[RECORDS TO PROCESS]
◆ ◆ ◆

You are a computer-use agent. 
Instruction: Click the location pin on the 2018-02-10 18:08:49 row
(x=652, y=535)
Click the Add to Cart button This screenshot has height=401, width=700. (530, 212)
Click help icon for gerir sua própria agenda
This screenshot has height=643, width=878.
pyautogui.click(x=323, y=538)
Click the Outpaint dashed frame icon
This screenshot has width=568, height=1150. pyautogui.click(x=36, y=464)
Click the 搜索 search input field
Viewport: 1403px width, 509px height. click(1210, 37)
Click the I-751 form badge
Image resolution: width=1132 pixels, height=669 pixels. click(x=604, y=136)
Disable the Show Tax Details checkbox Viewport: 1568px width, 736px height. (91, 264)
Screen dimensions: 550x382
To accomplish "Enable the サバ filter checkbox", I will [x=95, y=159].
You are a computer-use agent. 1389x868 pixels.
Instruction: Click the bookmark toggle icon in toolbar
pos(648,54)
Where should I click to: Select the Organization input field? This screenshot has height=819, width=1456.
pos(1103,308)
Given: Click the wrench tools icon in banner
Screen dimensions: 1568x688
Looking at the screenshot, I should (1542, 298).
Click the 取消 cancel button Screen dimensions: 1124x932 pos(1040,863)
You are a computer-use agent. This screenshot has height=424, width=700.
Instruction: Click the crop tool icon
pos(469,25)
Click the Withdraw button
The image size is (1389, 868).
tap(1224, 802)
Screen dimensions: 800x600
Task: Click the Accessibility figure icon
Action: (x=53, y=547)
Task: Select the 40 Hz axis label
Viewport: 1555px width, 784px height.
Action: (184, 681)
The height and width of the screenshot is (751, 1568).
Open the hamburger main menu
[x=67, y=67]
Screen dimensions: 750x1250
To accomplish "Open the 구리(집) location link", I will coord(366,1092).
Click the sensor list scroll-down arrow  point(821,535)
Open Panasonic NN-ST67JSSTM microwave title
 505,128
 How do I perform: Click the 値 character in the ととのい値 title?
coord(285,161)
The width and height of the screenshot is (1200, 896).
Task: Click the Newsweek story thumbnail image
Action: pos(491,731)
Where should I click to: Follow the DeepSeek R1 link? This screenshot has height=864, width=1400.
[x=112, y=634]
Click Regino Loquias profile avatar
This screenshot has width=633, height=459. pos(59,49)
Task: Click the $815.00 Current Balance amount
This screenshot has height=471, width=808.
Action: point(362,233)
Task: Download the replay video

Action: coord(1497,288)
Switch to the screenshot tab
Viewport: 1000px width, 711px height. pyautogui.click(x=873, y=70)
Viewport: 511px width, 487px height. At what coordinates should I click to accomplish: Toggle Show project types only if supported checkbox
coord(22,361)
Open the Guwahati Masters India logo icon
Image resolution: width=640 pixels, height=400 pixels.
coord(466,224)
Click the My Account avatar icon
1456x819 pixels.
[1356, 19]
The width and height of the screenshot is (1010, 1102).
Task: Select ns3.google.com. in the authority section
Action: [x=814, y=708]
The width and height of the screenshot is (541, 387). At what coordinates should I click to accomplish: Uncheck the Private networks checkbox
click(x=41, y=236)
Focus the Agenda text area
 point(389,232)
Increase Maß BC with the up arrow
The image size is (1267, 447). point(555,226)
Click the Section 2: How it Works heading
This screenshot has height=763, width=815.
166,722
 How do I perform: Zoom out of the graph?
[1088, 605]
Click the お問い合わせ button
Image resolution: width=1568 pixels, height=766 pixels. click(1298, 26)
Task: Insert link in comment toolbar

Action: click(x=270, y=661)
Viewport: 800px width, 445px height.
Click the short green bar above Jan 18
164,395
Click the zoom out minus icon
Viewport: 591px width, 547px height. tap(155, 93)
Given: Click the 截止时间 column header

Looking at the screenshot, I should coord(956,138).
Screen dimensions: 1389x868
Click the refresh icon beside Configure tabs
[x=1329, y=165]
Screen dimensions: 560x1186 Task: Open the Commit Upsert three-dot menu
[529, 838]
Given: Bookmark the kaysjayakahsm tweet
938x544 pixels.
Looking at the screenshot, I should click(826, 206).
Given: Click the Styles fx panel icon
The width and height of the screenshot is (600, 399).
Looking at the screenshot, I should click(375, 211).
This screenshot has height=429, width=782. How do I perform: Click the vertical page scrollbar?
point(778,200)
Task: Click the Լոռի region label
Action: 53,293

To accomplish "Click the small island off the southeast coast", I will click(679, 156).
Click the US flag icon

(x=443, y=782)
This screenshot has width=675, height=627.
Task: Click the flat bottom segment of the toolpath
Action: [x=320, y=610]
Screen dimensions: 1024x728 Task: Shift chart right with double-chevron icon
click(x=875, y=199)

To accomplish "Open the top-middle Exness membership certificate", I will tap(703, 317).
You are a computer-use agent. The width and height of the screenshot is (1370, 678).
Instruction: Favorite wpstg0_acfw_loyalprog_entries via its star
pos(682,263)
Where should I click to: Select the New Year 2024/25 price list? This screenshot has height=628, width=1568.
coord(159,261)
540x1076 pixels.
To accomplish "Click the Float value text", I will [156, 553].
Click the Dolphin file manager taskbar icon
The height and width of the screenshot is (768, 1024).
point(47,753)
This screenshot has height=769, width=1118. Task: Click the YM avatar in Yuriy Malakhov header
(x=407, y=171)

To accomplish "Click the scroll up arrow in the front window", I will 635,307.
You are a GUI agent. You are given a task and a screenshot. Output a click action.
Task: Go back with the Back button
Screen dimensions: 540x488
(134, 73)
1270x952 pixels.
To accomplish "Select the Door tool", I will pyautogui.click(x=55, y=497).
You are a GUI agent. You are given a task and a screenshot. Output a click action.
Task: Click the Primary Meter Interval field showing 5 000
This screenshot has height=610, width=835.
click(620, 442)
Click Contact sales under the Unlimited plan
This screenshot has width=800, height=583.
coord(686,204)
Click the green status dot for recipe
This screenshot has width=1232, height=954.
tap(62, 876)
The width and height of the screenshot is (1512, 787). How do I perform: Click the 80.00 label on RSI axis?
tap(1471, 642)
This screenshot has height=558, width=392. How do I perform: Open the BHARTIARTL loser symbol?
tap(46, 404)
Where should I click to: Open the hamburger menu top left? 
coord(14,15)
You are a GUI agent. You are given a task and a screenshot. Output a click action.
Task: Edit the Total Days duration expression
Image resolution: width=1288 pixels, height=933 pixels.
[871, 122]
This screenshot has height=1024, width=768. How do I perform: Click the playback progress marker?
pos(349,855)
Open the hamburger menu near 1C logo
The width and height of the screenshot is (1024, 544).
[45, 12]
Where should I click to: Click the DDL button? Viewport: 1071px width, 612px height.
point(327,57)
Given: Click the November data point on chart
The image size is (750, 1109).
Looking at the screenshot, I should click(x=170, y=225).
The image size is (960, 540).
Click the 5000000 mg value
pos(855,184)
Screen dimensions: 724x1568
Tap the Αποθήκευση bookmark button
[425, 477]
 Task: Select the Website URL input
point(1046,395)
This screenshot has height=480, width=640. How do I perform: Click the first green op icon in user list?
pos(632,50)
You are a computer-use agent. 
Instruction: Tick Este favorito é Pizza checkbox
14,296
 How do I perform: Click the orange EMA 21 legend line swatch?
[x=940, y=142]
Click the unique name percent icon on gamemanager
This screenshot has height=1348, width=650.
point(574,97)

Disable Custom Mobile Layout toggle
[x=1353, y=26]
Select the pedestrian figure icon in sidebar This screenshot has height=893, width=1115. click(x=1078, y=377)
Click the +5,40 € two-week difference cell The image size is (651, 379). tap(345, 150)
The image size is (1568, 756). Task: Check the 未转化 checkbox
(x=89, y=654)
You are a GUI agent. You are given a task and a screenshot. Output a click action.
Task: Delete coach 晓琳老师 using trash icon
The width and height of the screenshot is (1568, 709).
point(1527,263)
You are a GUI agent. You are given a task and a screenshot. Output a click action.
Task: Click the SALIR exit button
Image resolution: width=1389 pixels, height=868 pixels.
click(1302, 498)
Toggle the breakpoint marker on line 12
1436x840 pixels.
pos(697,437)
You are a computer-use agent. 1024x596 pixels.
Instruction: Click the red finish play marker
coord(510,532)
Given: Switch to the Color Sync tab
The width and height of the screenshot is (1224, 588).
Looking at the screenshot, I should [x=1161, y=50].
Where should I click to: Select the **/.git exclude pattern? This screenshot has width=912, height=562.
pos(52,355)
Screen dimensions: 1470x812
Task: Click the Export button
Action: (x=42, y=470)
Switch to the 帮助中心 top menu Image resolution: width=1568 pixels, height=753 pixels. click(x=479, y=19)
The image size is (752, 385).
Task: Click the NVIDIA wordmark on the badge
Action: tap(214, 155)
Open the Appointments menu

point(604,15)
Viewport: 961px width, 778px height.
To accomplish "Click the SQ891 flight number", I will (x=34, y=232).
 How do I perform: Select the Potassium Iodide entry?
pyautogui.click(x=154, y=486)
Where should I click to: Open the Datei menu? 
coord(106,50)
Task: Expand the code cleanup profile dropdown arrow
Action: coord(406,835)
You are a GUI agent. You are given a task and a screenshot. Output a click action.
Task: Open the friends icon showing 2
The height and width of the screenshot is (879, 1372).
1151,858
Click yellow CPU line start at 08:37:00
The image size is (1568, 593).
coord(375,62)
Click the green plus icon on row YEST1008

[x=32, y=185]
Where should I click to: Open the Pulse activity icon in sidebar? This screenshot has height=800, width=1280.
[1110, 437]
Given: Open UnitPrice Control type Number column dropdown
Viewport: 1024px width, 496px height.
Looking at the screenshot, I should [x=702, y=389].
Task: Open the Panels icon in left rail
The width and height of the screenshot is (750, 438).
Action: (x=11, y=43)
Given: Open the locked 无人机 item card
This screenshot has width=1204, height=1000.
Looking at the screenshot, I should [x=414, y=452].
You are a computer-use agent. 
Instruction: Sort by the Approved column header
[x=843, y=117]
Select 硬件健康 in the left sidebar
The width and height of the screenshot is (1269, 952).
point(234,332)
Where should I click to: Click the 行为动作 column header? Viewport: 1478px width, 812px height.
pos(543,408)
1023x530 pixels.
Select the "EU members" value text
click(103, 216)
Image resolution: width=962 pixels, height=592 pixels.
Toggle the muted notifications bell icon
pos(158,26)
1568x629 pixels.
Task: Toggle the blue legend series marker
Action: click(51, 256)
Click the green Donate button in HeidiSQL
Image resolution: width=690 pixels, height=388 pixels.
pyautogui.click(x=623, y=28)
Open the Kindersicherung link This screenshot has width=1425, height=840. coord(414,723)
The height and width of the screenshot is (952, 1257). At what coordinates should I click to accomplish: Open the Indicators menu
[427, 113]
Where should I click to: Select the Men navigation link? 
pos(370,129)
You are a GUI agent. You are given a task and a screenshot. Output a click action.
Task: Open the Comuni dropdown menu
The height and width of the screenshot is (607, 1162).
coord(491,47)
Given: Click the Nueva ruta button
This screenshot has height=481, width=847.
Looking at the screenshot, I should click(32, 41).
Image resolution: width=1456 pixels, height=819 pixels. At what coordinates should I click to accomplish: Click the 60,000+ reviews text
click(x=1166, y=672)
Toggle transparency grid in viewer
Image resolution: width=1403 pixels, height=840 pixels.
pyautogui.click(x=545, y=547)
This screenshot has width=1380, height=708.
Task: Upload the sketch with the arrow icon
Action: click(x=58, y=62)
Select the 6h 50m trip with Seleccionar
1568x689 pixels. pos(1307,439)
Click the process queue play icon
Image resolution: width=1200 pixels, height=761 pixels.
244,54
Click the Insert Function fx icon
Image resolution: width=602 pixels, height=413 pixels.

◆ ◆ ◆

Could you print, word for word, the lines of the material above, starting with the line that contains "Where should I click to: Select the **/.git" and going on through the line that contains "pyautogui.click(x=154, y=486)", both of those lines included?

Where should I click to: Select the **/.git exclude pattern? This screenshot has width=912, height=562.
pos(52,355)
Screen dimensions: 1470x812
Task: Click the Export button
Action: (x=42, y=470)
Switch to the 帮助中心 top menu Image resolution: width=1568 pixels, height=753 pixels. click(x=479, y=19)
The image size is (752, 385).
Task: Click the NVIDIA wordmark on the badge
Action: tap(214, 155)
Open the Appointments menu

point(604,15)
Viewport: 961px width, 778px height.
To accomplish "Click the SQ891 flight number", I will (x=34, y=232).
 How do I perform: Select the Potassium Iodide entry?
pyautogui.click(x=154, y=486)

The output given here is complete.